(Saved entries)
_____
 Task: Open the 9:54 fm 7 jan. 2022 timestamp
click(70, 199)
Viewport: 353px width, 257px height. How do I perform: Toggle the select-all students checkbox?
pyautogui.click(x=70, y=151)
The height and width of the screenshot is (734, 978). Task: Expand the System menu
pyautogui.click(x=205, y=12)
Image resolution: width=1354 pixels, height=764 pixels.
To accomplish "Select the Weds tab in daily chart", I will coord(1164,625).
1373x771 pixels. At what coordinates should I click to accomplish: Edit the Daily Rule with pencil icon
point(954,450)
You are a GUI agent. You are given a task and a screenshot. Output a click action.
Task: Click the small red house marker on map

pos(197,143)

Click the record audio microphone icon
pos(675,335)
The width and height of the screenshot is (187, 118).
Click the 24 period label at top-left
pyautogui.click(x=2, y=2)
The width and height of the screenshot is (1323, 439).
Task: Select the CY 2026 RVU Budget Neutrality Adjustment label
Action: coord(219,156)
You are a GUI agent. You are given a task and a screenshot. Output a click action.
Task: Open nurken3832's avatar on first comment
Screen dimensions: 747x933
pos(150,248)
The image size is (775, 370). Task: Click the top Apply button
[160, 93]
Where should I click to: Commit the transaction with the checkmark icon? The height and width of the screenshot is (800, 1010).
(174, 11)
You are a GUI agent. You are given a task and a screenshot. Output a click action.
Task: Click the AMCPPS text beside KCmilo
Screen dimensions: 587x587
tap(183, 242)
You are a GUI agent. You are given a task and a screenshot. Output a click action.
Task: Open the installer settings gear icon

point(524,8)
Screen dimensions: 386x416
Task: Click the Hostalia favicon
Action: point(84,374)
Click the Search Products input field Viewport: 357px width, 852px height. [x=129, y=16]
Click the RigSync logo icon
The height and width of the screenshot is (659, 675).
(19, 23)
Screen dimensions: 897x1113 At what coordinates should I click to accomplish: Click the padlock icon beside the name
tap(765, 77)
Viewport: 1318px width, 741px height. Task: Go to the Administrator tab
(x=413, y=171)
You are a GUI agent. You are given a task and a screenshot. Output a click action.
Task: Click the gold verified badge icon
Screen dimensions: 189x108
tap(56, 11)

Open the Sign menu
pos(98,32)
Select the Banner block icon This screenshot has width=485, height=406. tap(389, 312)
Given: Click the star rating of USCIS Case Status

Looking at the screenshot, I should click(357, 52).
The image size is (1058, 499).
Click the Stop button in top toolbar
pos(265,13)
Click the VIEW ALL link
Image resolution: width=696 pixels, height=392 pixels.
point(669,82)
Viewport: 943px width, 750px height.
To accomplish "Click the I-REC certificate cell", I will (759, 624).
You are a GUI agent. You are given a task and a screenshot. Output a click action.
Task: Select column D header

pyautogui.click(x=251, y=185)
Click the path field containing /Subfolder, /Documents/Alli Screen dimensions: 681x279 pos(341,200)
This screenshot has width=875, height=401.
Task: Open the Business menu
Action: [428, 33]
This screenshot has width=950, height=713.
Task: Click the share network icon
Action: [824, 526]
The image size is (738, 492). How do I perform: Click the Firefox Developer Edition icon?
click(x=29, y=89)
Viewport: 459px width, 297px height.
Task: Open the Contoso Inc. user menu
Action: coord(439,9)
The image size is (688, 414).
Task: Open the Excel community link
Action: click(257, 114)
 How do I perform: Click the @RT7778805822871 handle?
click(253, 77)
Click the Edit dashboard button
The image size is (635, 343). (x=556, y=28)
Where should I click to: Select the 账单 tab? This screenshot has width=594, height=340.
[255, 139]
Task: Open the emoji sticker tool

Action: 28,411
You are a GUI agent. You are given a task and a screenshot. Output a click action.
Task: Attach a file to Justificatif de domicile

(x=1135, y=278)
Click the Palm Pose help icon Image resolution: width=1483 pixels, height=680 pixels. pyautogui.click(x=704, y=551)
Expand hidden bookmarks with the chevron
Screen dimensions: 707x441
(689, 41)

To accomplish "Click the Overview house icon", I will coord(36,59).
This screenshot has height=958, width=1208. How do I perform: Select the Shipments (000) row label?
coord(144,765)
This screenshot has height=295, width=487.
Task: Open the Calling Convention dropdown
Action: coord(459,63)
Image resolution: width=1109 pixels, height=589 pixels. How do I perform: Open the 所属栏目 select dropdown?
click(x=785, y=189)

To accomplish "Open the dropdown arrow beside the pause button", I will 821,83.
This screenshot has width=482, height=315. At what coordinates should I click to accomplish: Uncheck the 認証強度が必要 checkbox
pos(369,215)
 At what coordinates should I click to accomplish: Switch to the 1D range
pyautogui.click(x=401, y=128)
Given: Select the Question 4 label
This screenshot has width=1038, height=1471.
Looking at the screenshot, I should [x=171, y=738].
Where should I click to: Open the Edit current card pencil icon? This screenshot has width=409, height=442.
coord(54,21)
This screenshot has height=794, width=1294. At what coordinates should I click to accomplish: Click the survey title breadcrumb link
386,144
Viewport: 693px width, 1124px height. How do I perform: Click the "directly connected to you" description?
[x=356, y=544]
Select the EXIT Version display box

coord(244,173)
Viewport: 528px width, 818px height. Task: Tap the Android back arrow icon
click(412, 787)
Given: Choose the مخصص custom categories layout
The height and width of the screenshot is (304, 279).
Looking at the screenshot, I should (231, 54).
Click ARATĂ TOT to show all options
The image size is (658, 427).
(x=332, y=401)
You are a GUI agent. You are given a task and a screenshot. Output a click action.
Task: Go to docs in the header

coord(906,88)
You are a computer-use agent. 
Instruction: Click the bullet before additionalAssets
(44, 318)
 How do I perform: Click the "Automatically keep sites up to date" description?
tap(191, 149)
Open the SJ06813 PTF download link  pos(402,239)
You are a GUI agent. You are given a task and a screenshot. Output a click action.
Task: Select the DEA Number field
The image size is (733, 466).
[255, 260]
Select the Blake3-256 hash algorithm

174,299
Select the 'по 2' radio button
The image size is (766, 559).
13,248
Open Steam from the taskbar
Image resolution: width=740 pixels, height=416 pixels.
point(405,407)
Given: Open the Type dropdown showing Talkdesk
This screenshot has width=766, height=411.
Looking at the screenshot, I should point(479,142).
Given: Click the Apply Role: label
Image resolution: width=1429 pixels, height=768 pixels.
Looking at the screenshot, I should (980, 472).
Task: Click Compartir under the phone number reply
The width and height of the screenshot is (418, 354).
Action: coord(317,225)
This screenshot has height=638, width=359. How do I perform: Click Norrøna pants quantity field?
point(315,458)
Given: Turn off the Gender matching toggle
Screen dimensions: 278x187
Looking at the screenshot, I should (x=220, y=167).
_____
Your goal:
Copy out every line in the records where the word "will" is found.

Finished exercise:
To accomplish "Select the Weds tab in daily chart", I will coord(1164,625).
To accomplish "Click the I-REC certificate cell", I will (759, 624).
To accomplish "Click the Overview house icon", I will coord(36,59).
To accomplish "Open the dropdown arrow beside the pause button", I will 821,83.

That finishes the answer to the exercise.